I also have learned that Jason Giambi, a slugger who plays for the New York Yankees, was questioned by that same grand jury and, according to the Chronicle, testified that "he had knowingly used steroids, while Mr. Bonds was quoted by the newspaper on Friday as telling the grand jury that he had used a clear substance and a cream that he had received from Balco [Bay Area Laboratory Co-Operative] but that he did not know what they were."

Grand jury testimony is protected by law, state and federal, which makes it a felony to release any grand jury testimony, except that a witness may release his or her own testimony. The reason for this protection is to get people to tell the truth, to protect witnesses and potential defendants from suffering harmful consequences by the premature release of testimony, and to protect the government's investigation in advance of a criminal indictment.

It is surprising that individuals and organizations who pride themselves as civil libertarians have failed – so far as I know – to protest the release of Bonds' and Giambi's grand jury testimony.

Within the last month, newspapers, organizations, political and community leaders and even a presidential candidate were denouncing the invasions of privacy attributed to the Patriot Act, which seeks to protect this country from terrorists. Yet the violation of the rights of baseball players by a reputable newspaper goes unchallenged.

Surely, in the words of playwright Arthur Miller, "attention must paid" to the rights of Barry Bonds and Jason Giambi, whether these individuals ultimately turn out to be innocent or guilty, if they are ever indicted.

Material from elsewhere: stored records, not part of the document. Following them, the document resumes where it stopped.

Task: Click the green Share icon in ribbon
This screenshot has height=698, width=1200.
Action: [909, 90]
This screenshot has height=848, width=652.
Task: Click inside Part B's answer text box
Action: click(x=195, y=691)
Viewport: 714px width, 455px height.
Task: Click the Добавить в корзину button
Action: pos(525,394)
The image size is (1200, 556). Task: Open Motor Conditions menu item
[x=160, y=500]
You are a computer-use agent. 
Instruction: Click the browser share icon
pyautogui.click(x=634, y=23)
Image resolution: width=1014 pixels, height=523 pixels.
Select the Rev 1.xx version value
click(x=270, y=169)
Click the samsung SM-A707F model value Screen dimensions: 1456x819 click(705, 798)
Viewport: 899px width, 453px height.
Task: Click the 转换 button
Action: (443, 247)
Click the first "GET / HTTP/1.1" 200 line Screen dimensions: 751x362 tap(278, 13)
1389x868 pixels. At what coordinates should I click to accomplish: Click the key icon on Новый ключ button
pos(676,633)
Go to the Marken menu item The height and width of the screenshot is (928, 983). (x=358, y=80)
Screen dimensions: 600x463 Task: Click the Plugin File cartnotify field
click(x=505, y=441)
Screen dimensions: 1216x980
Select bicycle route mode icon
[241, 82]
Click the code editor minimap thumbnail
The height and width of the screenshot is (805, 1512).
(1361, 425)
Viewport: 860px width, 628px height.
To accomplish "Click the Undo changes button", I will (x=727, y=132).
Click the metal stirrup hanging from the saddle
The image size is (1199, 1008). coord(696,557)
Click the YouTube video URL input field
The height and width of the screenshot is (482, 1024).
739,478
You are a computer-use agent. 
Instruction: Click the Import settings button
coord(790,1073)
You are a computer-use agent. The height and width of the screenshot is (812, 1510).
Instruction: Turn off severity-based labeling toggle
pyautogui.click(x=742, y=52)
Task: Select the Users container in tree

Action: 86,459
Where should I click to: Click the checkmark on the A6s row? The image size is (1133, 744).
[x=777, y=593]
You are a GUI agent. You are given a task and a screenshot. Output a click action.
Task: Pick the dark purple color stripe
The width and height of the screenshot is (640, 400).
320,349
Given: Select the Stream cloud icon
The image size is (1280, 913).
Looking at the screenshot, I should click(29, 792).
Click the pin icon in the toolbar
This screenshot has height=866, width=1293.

The U.S. Attorney in San Francisco should perform his sworn duty and seek to ascertain who leaked the grand jury minutes, in order to prosecute them as lawbreakers.

On the issue of leaks, isn't it a gross miscarriage of justice that we still don't know who unlawfully leaked the name of the CIA covert agent, Valerie Plame, to Bob Novak and other reporters, so that that person can be prosecuted? As recently as this week, The New York Times inveighed against the efforts of the government to identify who leaked the name of the CIA agent to reporters if to do so required the reporters to provide the name of the person who furnished the information in violation of the law.

Reporters have no blanket exemption under federal law to refuse to testify before grand juries with respect to others who are alleged to have committed criminal acts. The Times believes such an exemption should be legislated by Congress. The U.S. government appears to take the position that it will only seek source information from reporters if there is no other way to identify the lawbreakers. I think that is a reasonable and responsible position.

An aphorism attributed to the 19th century British prime minister Gladstone that still rings true is "Justice delayed is justice denied." But more than ringing true, delays in bringing lawbreakers to justice breed contempt for the law and the rights of citizens. I hope that the U.S. attorney moves quickly to bring before a grand jury the reporters and editors responsible for the story on Barry Bonds that appeared in the San Francisco Chronicle. By stepping up to the plate on this important issue, the U.S. attorney will be hitting a home run for justice.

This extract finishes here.